Science:Math Exam Resources/Courses/MATH307/December 2012/Question 03 (e)/Solution 1

First, we show that Q is a projection, that is Q² = Q:

${\displaystyle \displaystyle Q^{2}=(I-P)(I-P)=I-P-P+P^{2}=I-P-P+P=I-P=Q}$

since P² = P because P is a projection.

Next we show that N(Q) = R(P). So let x be in the nullspace of Q. Then 0 = Qx = (I-P)x = x-Px and hence Px = x which implies in particular that x is in the range of P. Next, let x be in the range of P, and choose y such that x = Py. Multiplying both sides with P yields Px = P²y = Py = x, which we can rewrite as (I-P)x = 0 and thus x is in the nullspace of Q. Therefore N(Q) = R(P).
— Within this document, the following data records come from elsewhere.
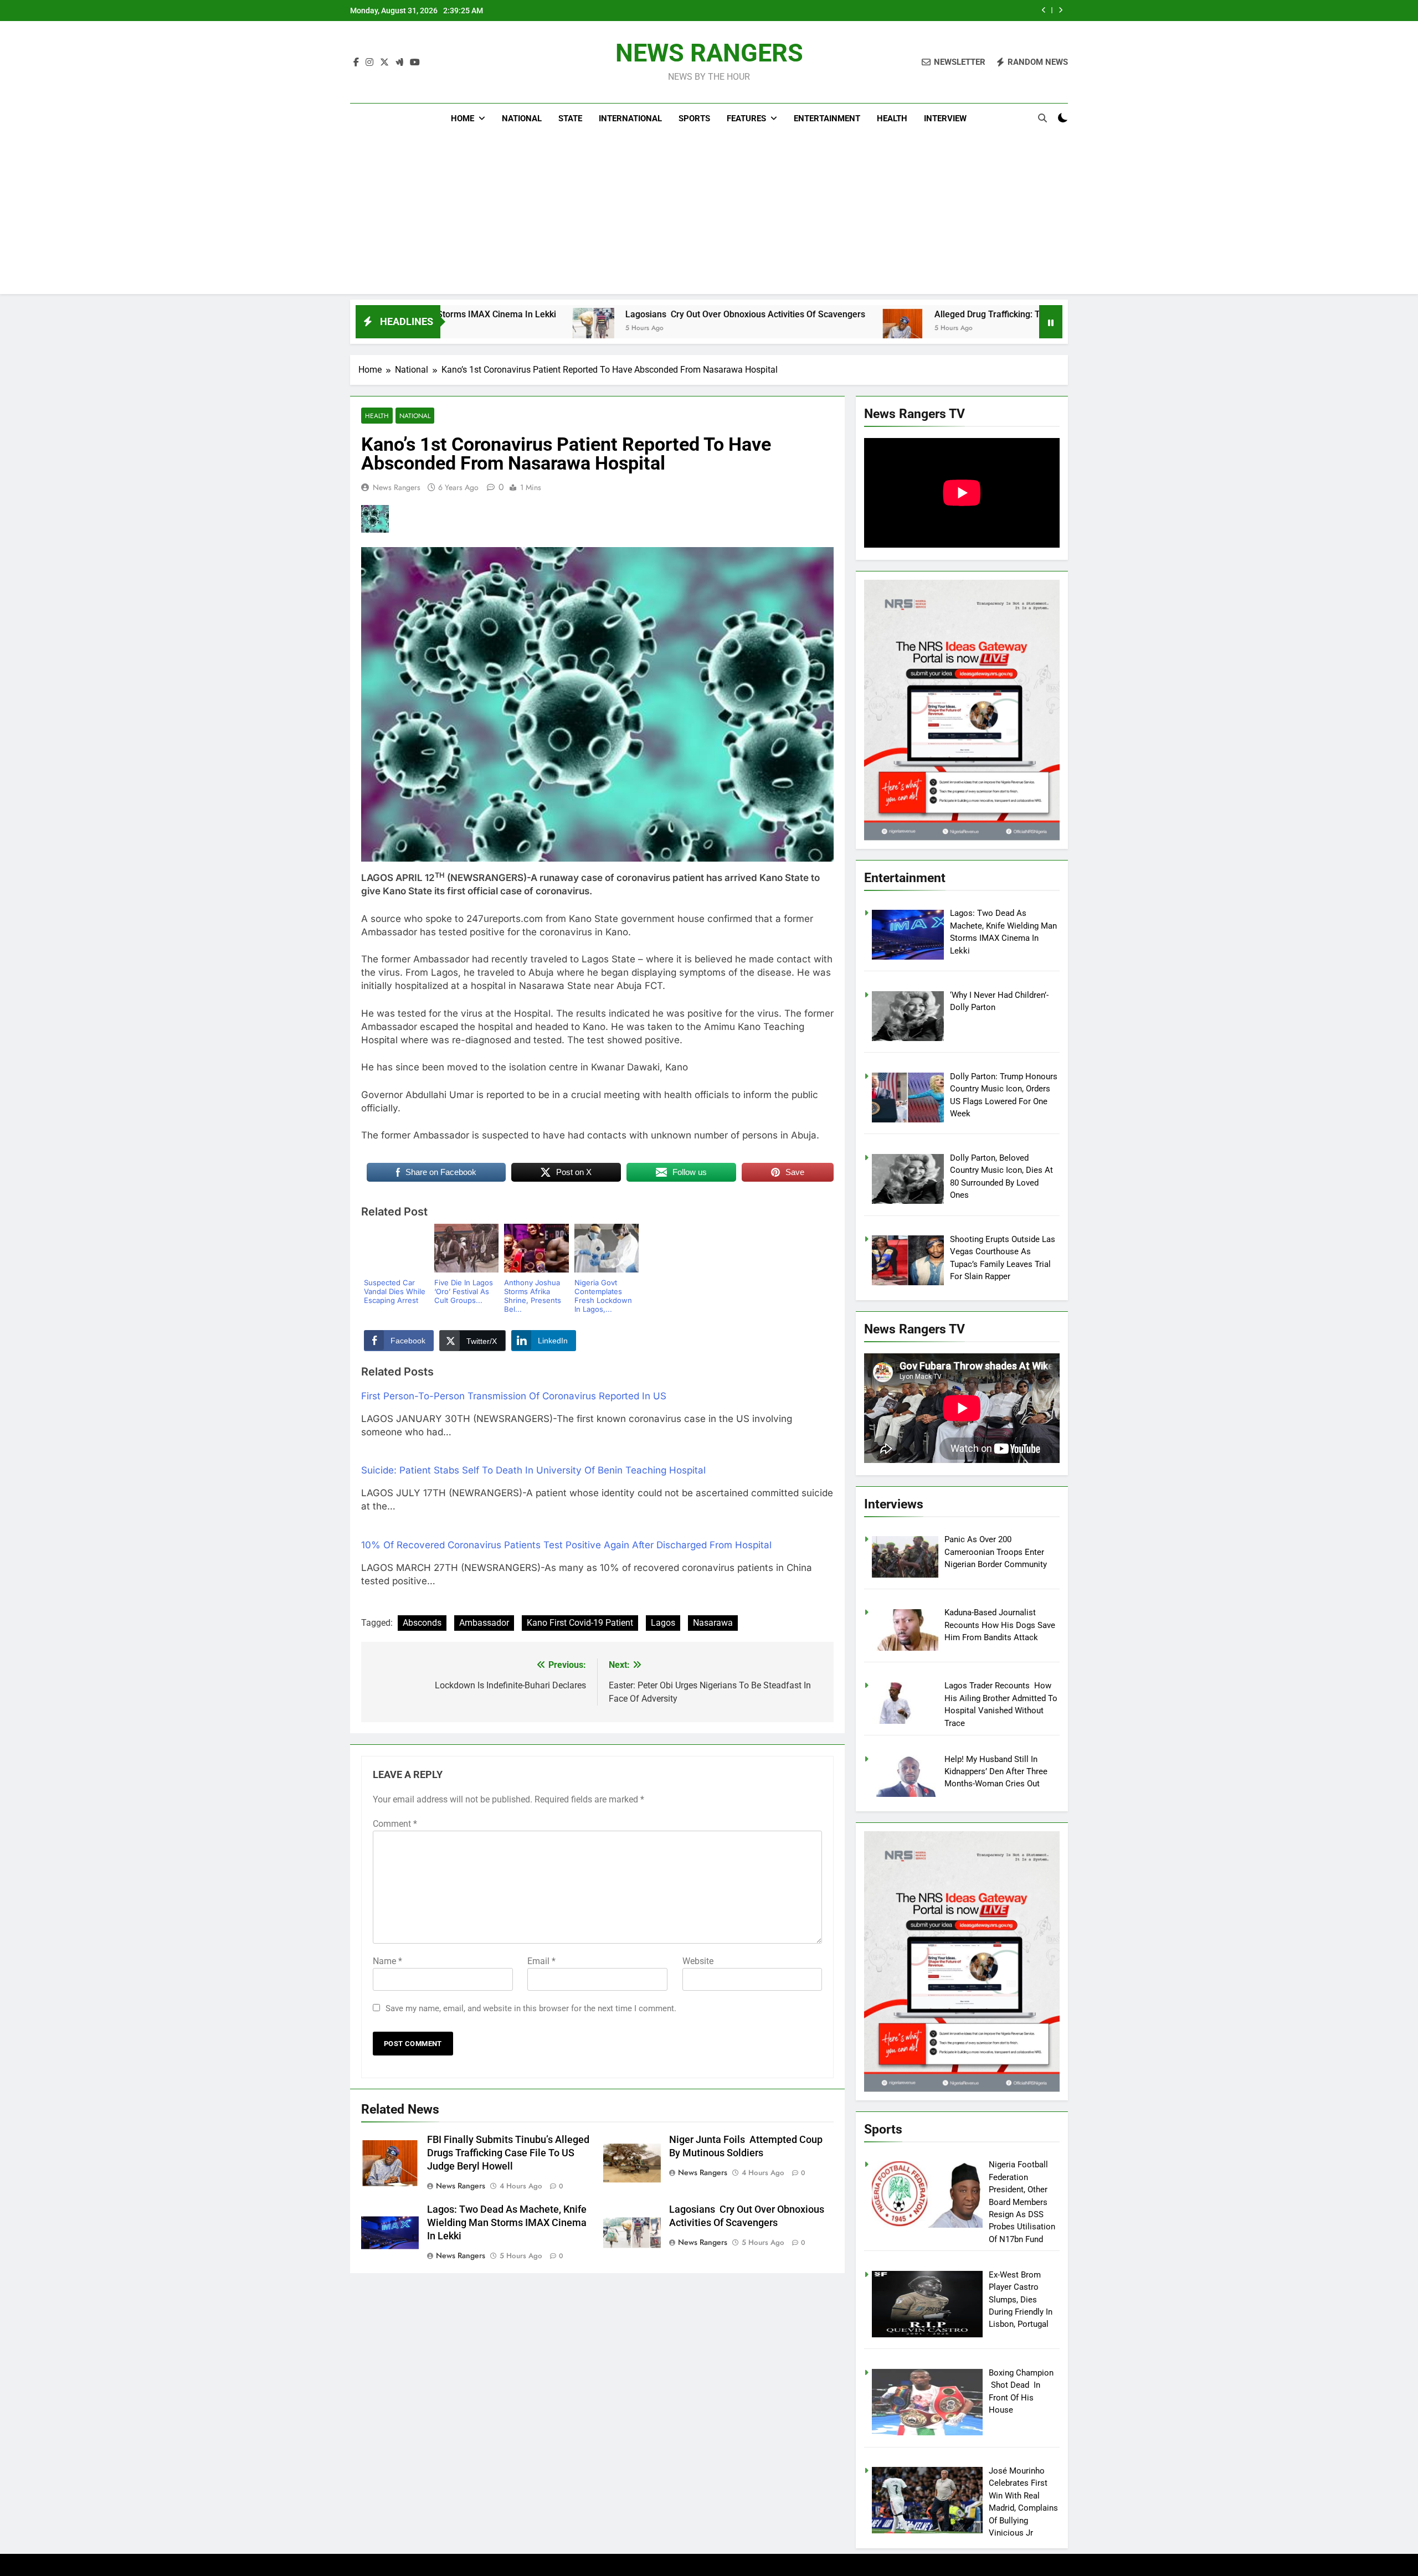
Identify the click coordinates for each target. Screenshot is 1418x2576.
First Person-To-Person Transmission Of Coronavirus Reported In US (513, 1396)
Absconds (422, 1622)
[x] (384, 62)
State (570, 118)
But P was chosen such that R(P) = S and hence

${\displaystyle \displaystyle N(Q)=R(P)=S}$

Interchanging the roles of P and Q, after all Q = I-P implies that P = I-Q, we obtain that R(Q) = N(P). We claim that N(P) = S^T. This is quick since Px = 0 is equivalent to saying that x has no component in S which is equivalent to saying that x is orthogonal to S. From part (a) we remember that the vector [1, 1, 1]^T spans the orthogonal complement of S and hence

${\displaystyle \displaystyle R(Q)=S^{T}=\mathrm {span} \left\{{\begin{bmatrix}1\\1\\1\end{bmatrix}}\right\}}$